Ледяной ад (сборник) - Хол Клемент
Шрифт:
Интервал:
Закладка:
— Если мы достаточно близки к краю луча, давайте опустимся на поверхность, — наконец предложил исследователь. — Я хочу выяснить, какой процент воздуха вступит в реакцию, а для любых измерений мне нужны максимально точные данные о внешних условиях.
Фет Оллмер кивнул.
— Мы находимся в паре миль от края луча, — сказал он. — Если вы хотите, я могу опустить его прямо здесь. Дверь отсека держать закрытой или снова открыть?
— Закрытой. Пусть титан немного остынет, чтобы после приземления у нас было нормальное давление, а образец остался не израсходованным до конца. Затем я снова нагрею его и посмотрю, какая часть воздуха в отсеке при этом исчезнет.
Фет согласился. Из динамиков послышался слабый свист: зонд перешел в режим свободного падения с выключенными двигателями — как и остальные спускаемые аппараты, он оснащался внешними звукоуловителями, которые Оллмер не стал удалять.

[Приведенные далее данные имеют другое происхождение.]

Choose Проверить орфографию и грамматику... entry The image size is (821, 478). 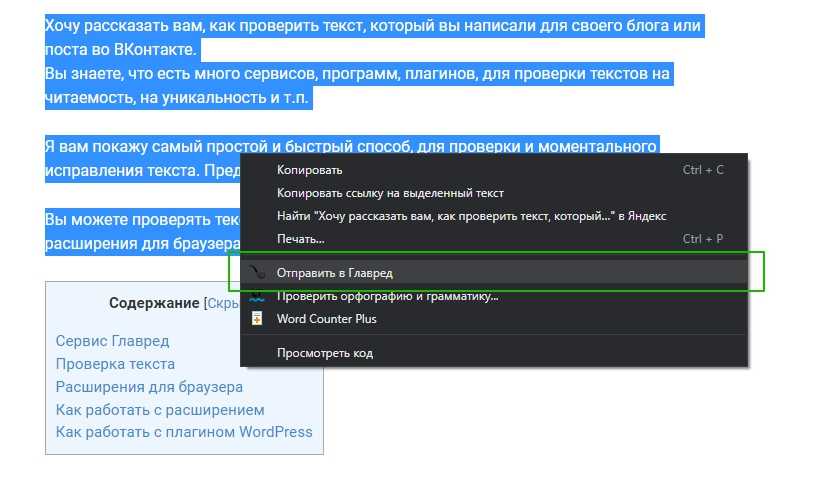point(387,296)
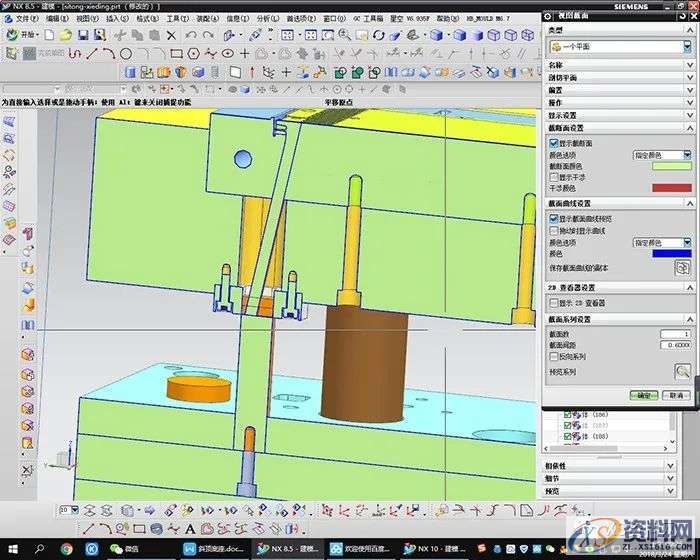Screen dimensions: 700x560
Task: Click the blue section curve color swatch
Action: [x=671, y=254]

Четыре мили. Три. Две. Одна. Техник с обманчивой небрежностью остановил падение на высоте тысячи пятидесяти футов по альтиметру и очень осторожно повел аппарат вниз. При этом он махнул щупальцем, указывая на другой датчик. Кен почти сразу сообразил, в чем дело. Зонд уже находился ниже уровня, на котором был расположен радиомаяк Драя Ладжа.

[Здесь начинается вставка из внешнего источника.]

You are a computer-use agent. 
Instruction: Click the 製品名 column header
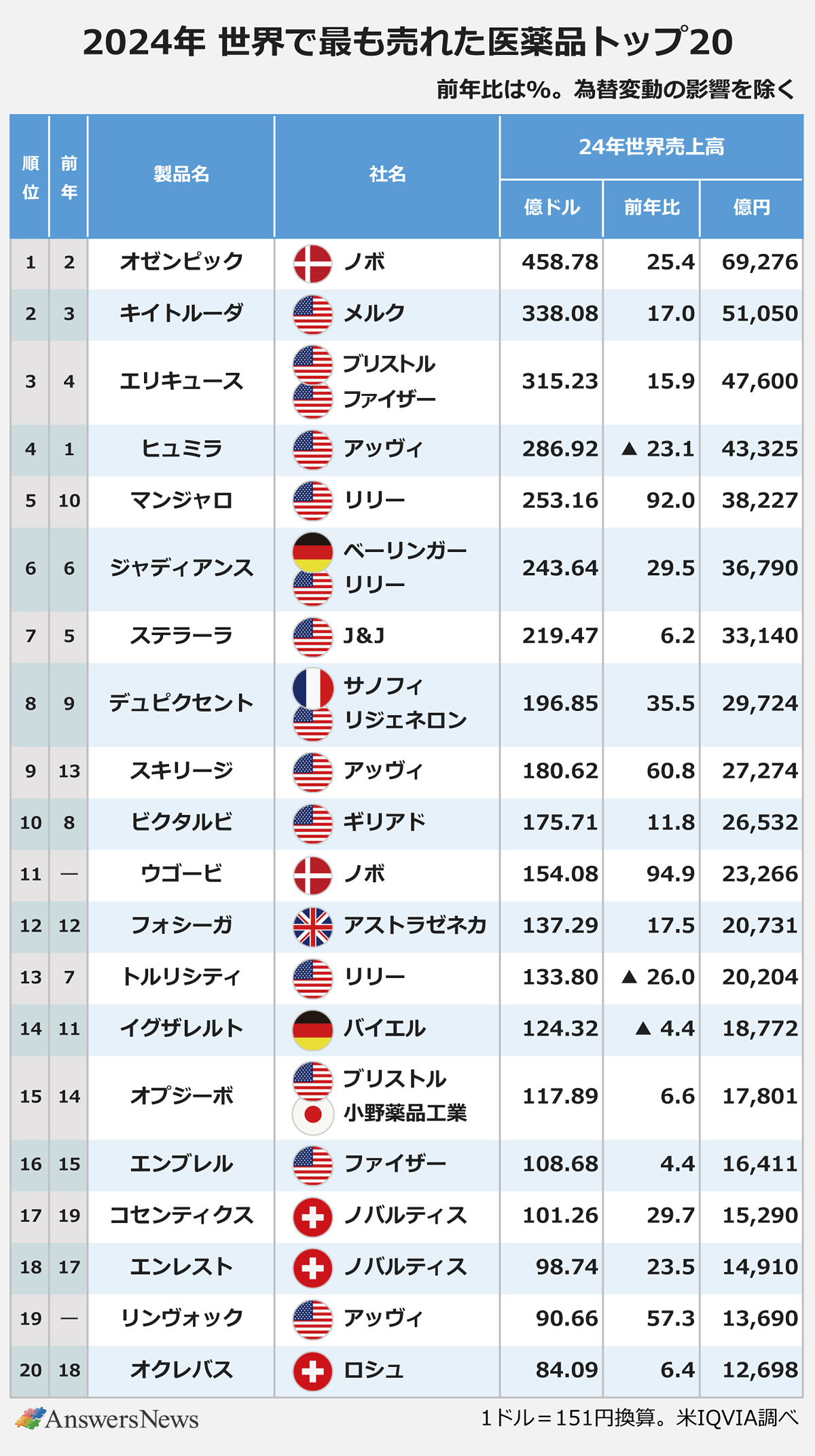coord(181,175)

— Скорее всего, маяк находится на горе, а мы теперь опускаемся в долину, — предположил Фет, не отрываясь от своей работы.
— Вполне разумно. Мы с самого начала предполагали, что это довольно неровный район планеты, — согласился Кен. — Это хорошо: гораздо меньше шансов, что нас заметят издалека. Так что там — мы опустились или еще нет?
Альтиметр показывал нуль, но спуск на этом еще не завершился. Несколько секунд из динамиков был слышен слабый шорох, а потом к нему прибавились щелчки и потрескивания. На секунду изменение высоты прекратилось — зонд явно наткнулся на препятствие, способное выдержать его вес, а также отражать лучи радара. Но когда были включены тормозные двигатели, треск продолжался еще некоторое время. Наконец прекратился и он — вместе с движением. Для проверки Оллмер ненадолго вновь дал мощность — но никакого движения больше на было. Тогда он окончательно заглушил двигатели и, повернувшись к Кену, пожал плечами.
— Похоже, мы наконец-то сели — хотя это и не похоже на ту поверхность, с которой я знаком. Ниже, во всяком случае, мы упасть уже не можем. Вот управление дверцей грузового отсека. Можете действовать по своему усмотрению — а я, если вы не возражаете, немного понаблюдаю. Думаю, что босс тоже скоро присоединится к нам — его аппарат наверняка уже вышел на орбиту.
— Ну конечно, вы можете присутствовать. Я на самом деле рад, что вы будете рядом: возможно, нам понадобится перемещать эту штуку, а я пока не знаю, как это делается.
Говоря это, Кен открыл дверцу — и, к своему немалому интересу, обнаружил, что давление тут же подскочило до величины, вдвое превышавшей саррианскую норму. В то же время, судя по датчикам, температура горячего куска титана резко возросла. Судя по всему, высокая плотность атмосферы с избытком компенсировала имевший место процесс остывания — металл горел. Кен поспешно закрыл отсек снова.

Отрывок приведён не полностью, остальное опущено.